BINN

This is the API reference for the BINN-package. For usage examples, see Examples. Note that the API is still stabilizing and will undergo changes.

`BINN`

Bases: Module

A biologically informed neural network (BINN) in pure PyTorch.

If heads_ensemble=False, we build a standard sequential network with layer-to-layer connections.

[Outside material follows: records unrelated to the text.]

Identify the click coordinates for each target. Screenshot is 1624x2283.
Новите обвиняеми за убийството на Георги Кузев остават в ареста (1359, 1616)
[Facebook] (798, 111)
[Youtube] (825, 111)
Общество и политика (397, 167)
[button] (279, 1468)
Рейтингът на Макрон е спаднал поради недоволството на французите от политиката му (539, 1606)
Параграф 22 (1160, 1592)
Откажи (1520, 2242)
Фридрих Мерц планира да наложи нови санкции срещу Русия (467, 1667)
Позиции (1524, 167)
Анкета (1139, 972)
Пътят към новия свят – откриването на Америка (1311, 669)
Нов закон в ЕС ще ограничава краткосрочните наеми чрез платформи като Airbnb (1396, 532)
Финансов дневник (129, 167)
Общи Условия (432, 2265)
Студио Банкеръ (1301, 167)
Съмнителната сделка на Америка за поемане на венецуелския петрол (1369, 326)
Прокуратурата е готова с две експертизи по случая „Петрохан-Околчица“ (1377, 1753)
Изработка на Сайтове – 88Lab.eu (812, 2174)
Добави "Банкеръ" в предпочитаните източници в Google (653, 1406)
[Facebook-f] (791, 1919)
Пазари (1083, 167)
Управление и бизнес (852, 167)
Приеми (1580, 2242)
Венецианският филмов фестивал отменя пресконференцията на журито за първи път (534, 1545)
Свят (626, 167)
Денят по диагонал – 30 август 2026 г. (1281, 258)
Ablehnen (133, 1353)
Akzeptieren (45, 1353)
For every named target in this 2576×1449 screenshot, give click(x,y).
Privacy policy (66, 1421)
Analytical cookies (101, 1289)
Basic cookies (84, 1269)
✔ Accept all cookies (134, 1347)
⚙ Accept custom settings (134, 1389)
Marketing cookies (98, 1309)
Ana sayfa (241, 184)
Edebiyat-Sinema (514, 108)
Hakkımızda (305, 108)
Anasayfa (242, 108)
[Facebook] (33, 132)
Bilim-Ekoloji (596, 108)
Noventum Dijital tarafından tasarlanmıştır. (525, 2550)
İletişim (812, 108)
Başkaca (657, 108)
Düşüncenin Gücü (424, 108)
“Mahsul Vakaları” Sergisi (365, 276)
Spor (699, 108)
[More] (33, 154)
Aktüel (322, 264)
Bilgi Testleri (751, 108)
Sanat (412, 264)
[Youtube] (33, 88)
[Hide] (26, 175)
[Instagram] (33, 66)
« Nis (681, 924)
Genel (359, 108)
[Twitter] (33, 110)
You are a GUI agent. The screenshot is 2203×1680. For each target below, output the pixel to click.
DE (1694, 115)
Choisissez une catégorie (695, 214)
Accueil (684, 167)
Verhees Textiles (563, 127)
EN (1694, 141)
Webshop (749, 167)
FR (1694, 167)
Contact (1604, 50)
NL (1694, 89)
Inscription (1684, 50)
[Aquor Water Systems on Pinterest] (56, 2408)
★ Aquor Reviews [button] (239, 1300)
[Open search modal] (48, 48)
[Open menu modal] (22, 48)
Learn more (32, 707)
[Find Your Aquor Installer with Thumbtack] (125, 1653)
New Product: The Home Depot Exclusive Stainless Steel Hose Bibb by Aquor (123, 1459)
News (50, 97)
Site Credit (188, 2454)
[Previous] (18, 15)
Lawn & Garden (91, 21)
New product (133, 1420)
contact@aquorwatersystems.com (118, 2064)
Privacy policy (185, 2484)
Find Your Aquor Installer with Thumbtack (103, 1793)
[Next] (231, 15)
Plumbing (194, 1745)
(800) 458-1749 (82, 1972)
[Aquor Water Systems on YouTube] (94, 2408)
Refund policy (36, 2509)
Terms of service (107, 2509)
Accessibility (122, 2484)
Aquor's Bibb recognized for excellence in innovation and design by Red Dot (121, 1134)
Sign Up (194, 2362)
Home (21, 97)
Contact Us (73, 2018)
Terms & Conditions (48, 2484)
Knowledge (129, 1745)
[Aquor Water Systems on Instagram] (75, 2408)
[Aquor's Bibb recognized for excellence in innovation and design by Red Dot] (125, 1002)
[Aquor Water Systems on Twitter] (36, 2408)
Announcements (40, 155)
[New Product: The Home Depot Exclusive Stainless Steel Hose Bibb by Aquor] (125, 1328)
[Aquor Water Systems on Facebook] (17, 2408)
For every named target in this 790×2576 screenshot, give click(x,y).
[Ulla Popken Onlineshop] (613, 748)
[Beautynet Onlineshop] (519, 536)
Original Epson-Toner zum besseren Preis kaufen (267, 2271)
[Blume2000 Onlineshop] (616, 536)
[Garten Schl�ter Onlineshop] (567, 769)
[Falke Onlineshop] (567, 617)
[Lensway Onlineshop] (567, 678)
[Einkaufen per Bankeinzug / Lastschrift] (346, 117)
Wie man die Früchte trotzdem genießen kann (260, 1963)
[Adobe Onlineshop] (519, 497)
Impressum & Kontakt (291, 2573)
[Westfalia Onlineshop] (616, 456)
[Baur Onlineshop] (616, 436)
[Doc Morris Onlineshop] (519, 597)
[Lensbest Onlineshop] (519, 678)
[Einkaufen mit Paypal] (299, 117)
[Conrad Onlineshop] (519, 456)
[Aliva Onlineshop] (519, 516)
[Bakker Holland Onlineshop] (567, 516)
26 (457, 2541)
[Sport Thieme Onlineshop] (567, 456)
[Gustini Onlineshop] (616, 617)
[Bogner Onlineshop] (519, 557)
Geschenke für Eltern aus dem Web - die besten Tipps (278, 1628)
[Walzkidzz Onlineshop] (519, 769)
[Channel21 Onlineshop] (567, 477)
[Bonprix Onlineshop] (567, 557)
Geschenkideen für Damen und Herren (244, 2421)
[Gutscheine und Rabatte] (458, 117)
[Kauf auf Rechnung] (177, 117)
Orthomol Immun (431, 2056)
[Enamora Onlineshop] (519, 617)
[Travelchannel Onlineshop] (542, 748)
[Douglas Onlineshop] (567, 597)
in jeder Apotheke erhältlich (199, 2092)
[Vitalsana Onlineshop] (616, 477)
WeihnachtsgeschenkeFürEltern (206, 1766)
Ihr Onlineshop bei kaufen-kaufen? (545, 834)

If heads_ensemble=True, we build an 'ensemble of heads' network: each hidden layer also produces a separate head (dimension = n_outputs) which is passed through a sigmoid, then summed at the end.

Parameters:

Name	Type	Description	Default
`data_matrix`	`DataFrame`	A DataFrame of input features (samples x features). If not needed, can be None.	`None`
`use_reactome`	`bool`	If True, loads `mapping` and `pathways` from `load_reactome_db()`, ignoring the ones provided.	required
`mapping`	`DataFrame`	A DataFrame describing how each input feature maps into the pathway graph. If None, the user must rely on `use_reactome=True`.	`None`
`pathways`	`DataFrame`	A DataFrame describing the edges among pathway nodes.	`None`
`entity_col`	`str`	Datamatrix: The column for the entity, in the datamatrix file.	`'Protein'`
`input_col`	`str`	Mapping: The column for the input in the mapping file. Should correspond to entity in the datamatrix file.	`'input'`
`translation_col`	`str`	Mapping: The column for the translation in the mapping file.	`'translation'`
`target_col`	`str`	Pathways: The column for the target in the pathways file.	`'target'`
`source_col`	`str`	Pathways: The column for the source in the pathways file.	`'source'`
`activation`	`str`	The activation function to use in each layer. Defaults to "tanh".	`'tanh'`
`n_layers`	`int`	Number of layers in the network (depth). Defaults to 4.	`4`
`n_outputs`	`int`	Dimension of the final output (e.g., 2 for binary classification). Defaults to 2.	`2`
`dropout`	`float`	Dropout probability. Defaults to 0.	`0`
`heads_ensemble`	`bool`	If True, build an ensemble-of-heads network. Otherwise, a standard MLP.	`False`
`device`	`str`	The PyTorch device to place this model on. Defaults to "cpu".	`'cpu'`

Attributes:

Name	Type	Description
`inputs`	`List[str]`	The list of input feature names derived from the first connectivity matrix.
`layers`	`Module`	The built network (either standard sequential or ensemble-of-heads).
`layer_names`	`List[List[str]]`	The node (feature) names for each layer, for interpretability.
`connectivity_matrices`	`List[DataFrame]`	The adjacency (pruning) masks for each layer, derived from the pathway network.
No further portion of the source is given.